Full imputation model

This model includes age as a covariate in the imputation model.

Specifying priors

For the intercepts and slopes of the model of interest and imputation model we set very wide priors centered at zero.

# Priors for model of interest coefficients
prior.beta = c(0, 1e-6) # Gaussian, c(mean, precision)

# Priors for exposure model coefficients
prior.alpha <- c(0, 1e-6) # Gaussian, c(mean, precision)

For the precision of \(y\) and \(x\) we set more informative priors. The precisions are given gamma priors, and in INLA this is parameterized by the shape and rate parameters. Let’s first look at the precision for \(y\).

We base our priors for \(x\) and \(y\) around the values that we want as the modes of the distributions. For \(y\), we look at the regression chl~bmi+age2+age3. The standard error is estimated to be \(29.1\). We decide we want \(1/29.1^2\) to be the mode of our prior. Since the gamma distribution with shape \(\alpha\) and rate \(\beta\) has mode \(\frac{\alpha-1}{\beta}\), we can choose \(\alpha = s+1\) and \(\beta = s\cdot29.1^2\) in order to get a distribution with mode equal to \(1/29.1^2\). Then we need to choose \(s\) to decide the spread, the variance of the inverse gamma distribution will decrease as \(s\) increases. For \(x\) we similarly construct the prior to have its mode at \(4.1\).

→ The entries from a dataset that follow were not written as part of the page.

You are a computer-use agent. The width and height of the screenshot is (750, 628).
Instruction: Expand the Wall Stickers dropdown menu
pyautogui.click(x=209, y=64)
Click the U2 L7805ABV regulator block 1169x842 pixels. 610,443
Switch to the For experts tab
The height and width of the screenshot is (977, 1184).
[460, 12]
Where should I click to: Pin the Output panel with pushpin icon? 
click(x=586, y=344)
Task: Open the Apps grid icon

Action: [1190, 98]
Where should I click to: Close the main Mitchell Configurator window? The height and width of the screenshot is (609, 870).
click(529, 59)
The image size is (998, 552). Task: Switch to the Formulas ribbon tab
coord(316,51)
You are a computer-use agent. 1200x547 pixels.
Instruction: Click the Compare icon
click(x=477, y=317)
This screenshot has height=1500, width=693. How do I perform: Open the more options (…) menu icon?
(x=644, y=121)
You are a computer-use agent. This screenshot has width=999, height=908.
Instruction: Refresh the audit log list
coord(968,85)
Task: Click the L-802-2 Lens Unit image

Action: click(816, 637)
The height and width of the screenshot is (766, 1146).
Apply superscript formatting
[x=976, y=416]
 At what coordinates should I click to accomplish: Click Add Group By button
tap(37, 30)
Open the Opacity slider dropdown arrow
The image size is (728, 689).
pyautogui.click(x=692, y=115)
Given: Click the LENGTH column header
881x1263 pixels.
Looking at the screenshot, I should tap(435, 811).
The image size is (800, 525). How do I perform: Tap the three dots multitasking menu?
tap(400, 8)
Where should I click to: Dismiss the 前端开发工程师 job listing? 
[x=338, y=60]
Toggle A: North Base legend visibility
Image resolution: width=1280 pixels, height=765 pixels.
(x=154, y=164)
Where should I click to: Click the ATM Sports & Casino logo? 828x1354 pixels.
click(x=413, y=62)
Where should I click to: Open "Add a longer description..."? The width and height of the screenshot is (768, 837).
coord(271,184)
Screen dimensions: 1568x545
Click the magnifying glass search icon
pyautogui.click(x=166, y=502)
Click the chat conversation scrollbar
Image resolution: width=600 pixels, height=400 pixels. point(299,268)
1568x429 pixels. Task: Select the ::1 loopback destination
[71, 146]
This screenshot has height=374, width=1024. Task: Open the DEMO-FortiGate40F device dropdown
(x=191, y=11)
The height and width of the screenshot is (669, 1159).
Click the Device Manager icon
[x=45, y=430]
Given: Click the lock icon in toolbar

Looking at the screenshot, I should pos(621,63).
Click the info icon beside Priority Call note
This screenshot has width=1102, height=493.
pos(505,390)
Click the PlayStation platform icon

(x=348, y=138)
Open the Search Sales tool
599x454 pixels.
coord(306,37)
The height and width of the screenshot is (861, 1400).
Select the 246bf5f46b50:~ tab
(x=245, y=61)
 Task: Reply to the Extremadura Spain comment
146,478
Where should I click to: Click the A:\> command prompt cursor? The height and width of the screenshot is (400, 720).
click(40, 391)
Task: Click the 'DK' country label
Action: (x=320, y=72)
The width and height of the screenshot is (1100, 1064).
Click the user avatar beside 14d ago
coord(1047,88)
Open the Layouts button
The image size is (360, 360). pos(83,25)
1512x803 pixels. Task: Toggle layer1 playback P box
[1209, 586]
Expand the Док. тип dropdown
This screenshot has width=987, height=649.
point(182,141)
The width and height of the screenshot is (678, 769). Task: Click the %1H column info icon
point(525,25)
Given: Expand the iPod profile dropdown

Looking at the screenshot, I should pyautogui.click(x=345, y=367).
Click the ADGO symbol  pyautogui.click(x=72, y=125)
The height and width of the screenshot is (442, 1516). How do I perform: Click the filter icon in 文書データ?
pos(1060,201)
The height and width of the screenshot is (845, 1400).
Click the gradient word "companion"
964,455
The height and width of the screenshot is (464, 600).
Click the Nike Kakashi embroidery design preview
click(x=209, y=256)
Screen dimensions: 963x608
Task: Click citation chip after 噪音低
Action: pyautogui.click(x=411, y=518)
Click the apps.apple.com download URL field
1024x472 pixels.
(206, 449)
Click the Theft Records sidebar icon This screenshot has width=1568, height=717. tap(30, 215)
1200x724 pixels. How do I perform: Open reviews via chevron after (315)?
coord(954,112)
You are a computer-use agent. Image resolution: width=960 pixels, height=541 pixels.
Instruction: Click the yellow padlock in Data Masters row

An alternative approach could be to construct an upper limit for the variance by choosing that to be the variance of the covariate itself, as well as some lower limit, and then select the inverses of these limits to be the 2.7% and 97.5% quantiles in the gamma prior. in our case, the variance of chl is \(2044\), so we would choose \(1/2044\) to be the lower limit for \(\tau_y\). For the upper limit, we decide on roughly a 10th of that variation, so the upper limit is \(1/204.4\). By specifying these points as the 2.7% and 97.5% quantiles, respectively, we can achieve the parameters of a gamma distribution with these quantiles through numerical optimization. We get the distribution \(\tau_y \sim G(3.4, 1588)\). Similarly, for \(x\) (bmi), we find that the sample variance of bmi is \(17.8\), and so we could set the lower limit of \(\tau_x\) to \(1/17.8\). Again, by choosing roughly a 10th of that variation we get a upper limit for the precision at \(1/1.78\), giving the gamma distribution \(\tau_x \sim G(3.4, 13.9)\).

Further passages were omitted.